Other Biden administration priorities may include a modest infrastructure spending bill, immigration reform and drug pricing reform — all of which have some level of Republican support. The environment and climate change probably will move front-and-centre, as well, including policies to encourage green investing and more disclosure related to environmental, social and governance (ESG) matters.
On the other hand, as long as Congress remains split, specific tax policy proposals are not likely to see the light of day, including corporate and individual income tax increases, a capital gains tax hike and a financial transactions tax.
“We also expect no change to the Senate filibuster or to the number of justices on the Supreme Court, both of which became hot-button issues during the campaign,” Anderson adds.
Other policy priorities may be enacted through executive orders and federal agency regulations. “Changes that can be made without going through the legislative process will be high on the president’s agenda,” Bortz says. “It’s the means to affect change when you have divided government.”
In the U.S. retirement industry, Bortz expects fiduciary standards to once again come under the regulatory spotlight. The Trump administration is working to finalize a U.S. Department of Labor (DOL) proposal that would give an exemption allowing investment fiduciaries to receive variable compensation for nondiscretionary investment advice, as long as they acknowledge fiduciary status in writing and adhere to certain conduct standards under current securities law.
Biden’s team may nix that rule, even if it is finalized during the remaining months of the Trump administration. The new administration is also likely to start work on a proposal that is expected to track the controversial Obama-era fiduciary rule, which was struck down by a federal court in the early days of the Trump administration.
Many prominent Democrats, including Vice President-elect Kamala Harris, have been supportive of tougher “standard of care” rules, arguing that current law does not go far enough to protect investors. Democratic leaders have also maintained that Reg BI does not adequately safeguard investors, and it is possible that a new SEC will tighten Reg BI’s requirements and take a firmer enforcement stance.
Recently, the DOL also finalized a regulation that will make it more challenging for plan sponsors to offer ESG funds in defined contribution (DC) plans, particularly within a default investment option like a target date fund. Democratic leaders and a large portion of the asset management industry have sharply criticized the rule. Democratic leaders might seek to water it down via DOL-led amendments or interpretive guidance, Bortz adds.
On the foreign policy front, U.S.-China relations will almost certainly remain the top priority under a Biden administration, says Michael Thawley, a Capital Group political economist and formerly Australia's ambassador to the United States. While Biden's foreign policy team will approach China in a more strategic and less confrontational fashion than Trump, they probably will take a tougher stance than the previous administration did under Obama.

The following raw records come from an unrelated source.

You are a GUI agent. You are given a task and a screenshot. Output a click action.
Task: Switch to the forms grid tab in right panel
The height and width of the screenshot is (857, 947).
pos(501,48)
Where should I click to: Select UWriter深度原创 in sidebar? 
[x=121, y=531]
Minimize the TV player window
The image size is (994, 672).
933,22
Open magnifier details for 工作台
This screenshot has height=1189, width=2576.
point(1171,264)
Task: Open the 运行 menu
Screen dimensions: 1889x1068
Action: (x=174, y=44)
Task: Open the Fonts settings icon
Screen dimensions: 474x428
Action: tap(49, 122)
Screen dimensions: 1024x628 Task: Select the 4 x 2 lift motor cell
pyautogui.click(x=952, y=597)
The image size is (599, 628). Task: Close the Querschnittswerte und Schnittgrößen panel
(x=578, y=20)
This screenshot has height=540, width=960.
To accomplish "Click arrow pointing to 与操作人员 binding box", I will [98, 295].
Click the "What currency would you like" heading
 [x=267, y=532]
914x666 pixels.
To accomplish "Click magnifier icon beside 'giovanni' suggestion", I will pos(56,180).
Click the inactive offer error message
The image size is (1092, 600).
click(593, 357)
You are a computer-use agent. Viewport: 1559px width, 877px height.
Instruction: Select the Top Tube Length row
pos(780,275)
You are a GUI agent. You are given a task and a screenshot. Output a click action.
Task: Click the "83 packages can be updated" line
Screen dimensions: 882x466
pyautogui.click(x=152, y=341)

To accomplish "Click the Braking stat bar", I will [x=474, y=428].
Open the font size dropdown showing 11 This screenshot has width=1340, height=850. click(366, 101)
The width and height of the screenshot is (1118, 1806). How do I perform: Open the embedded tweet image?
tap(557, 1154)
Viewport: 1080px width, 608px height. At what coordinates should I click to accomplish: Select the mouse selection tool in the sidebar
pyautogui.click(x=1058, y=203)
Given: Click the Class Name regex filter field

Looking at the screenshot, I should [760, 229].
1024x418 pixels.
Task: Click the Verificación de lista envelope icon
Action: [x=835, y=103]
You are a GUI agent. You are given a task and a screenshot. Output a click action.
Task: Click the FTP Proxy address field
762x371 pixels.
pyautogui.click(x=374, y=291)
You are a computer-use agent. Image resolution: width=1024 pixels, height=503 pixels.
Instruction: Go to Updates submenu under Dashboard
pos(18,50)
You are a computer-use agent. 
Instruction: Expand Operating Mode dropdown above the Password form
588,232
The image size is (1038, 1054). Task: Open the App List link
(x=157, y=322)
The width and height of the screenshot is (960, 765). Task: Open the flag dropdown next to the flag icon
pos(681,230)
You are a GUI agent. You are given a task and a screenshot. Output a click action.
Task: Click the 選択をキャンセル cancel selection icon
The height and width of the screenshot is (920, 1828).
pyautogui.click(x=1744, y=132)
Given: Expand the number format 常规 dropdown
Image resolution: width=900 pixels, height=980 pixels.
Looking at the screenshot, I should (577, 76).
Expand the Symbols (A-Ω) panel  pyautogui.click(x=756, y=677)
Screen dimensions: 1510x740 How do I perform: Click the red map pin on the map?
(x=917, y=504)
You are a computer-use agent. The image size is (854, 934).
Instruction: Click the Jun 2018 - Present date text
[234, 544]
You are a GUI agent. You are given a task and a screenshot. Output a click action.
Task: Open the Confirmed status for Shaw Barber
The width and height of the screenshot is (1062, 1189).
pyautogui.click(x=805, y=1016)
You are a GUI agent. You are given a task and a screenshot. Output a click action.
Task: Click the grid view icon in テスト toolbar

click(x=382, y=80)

Biden’s trade policy toward China will likely borrow some tactics from the Trump administration, such as the use of tariffs. Technology and investment restrictions will remain and will almost certainly be tightened, albeit in a more systematic and targeted way, Thawley adds, given the growing support for such measures in Washington.
"Overall, the trajectory of the U.S.-China relationship is becoming clearer, and the fundamentals would not be different under a Biden administration," Thawley says. "The intensity of the strategic competition will not have diminished. In a few years, we could end up with a much more tightly defined but still substantial bilateral economic relationship."